Everyone knew everyone. Or at least, at school we did. Or, thought we did. What’s likely more accurate is that, in town everyone knew everyone, and at school everyone made assumptions about everyone.
That’s not to say that it’s not a lovely town and we weren’t ALL good kids. It is and we were. It’s just to point out that even in an area where kindness and connection can be abundant – exposure, authenticity, and acceptance can still run scarce.
Growing up I had (and still have) wonderful parents. Who gifted me incredible family and an entourage of their balanced, loving, and wise friends. So, I did (thankfully) have safe places to go when I started picking at childhood wounds that bled through adolescence – but, I didn’t yet have the tools to confide in any of my peers in the same way.

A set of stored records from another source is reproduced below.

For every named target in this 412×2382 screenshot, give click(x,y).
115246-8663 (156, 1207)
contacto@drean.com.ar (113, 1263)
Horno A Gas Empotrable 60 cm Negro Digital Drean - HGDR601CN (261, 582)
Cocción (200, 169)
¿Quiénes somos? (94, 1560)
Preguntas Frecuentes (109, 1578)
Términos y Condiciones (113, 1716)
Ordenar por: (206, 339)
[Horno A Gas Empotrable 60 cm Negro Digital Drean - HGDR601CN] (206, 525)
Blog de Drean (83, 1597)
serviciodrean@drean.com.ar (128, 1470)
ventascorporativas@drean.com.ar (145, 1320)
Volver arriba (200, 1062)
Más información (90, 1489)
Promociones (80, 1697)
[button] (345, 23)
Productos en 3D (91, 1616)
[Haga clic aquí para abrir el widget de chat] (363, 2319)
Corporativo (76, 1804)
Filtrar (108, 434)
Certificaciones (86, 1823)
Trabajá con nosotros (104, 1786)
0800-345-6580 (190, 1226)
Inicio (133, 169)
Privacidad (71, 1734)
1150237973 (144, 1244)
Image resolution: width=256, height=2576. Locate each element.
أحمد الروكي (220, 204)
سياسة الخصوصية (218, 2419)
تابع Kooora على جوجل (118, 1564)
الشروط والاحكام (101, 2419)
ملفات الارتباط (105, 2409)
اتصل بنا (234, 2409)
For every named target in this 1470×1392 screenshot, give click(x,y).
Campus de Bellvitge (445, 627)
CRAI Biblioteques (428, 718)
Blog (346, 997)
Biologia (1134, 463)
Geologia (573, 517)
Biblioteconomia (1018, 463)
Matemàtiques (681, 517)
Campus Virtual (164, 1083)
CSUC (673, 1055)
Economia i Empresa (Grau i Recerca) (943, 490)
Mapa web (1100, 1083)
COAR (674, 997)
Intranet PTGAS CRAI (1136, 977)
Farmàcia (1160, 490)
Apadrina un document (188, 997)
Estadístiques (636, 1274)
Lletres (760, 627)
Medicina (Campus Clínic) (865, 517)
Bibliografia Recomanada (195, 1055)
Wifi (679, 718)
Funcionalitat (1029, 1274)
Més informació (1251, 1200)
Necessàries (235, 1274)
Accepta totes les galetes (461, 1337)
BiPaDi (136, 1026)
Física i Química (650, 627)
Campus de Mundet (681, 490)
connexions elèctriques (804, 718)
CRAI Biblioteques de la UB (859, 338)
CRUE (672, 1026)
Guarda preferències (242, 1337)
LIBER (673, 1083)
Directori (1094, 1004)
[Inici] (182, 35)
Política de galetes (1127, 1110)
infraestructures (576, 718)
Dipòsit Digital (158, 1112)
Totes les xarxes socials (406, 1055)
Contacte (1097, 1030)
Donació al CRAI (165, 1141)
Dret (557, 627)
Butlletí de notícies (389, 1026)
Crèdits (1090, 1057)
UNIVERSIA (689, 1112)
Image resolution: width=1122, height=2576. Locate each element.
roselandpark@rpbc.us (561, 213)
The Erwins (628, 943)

That’s why I spent the majority of middle school and high school desperately pushing and punishing myself with a packed schedule of advanced classes, an insane number of after-school activities, and a never-ending review of my mental scorecard where I would never earn, do, and be enough to be taken seriously…let alone get ahead, or win.
At that time, my “I am” thoughts and statements were mean and hurtful. On repeat everyday I would tell myself:
I’m ugly. I’m fat. I’m stupid. I’m tired. I’m annoying. I’m fat. I’m ugly. I’m stupid. No one really likes me. I’m annoying. I’m tired. I’m trying too hard. I’m not trying hard enough. I’m lazy. I’m fat. I’m stupid. I’m…I’m…I’m…I’m lost. No, no, no. I’m fine. I’m fine. I’m fine. I’m not hungry. I’m not thirsty. I’m up. I’m going. I’m going. I’m going.
I think back and it’s no wonder that I felt like no one really liked me – I didn’t really like me. And with my General Anxiety Disorder (masking as super-human levels of energy), having me take on nearly every sport, group, and/or activity, was probably pretty aggravating to watch. It’s not that I didn’t want to give someone else a chance, I just didn’t know how to stop.
I didn’t have the tools…and it’s taken a long time to gain even a few of them.
So, when I see this morning that a member of the Class of ’99 suddenly passed away, I want to do something to honor his path, on behalf of all of us.
Because, while we all may not have been in touch with our higher-selves in our small, rural New Hampshire schools- we were all still there, together.
And while I couldn’t see the divine in others or myself during those years, I can now.
I’m grateful to have been in that town, in those schools, and with every single one of those divine kids.
We are all deserving. All beautiful. All perfect. All love and all loved.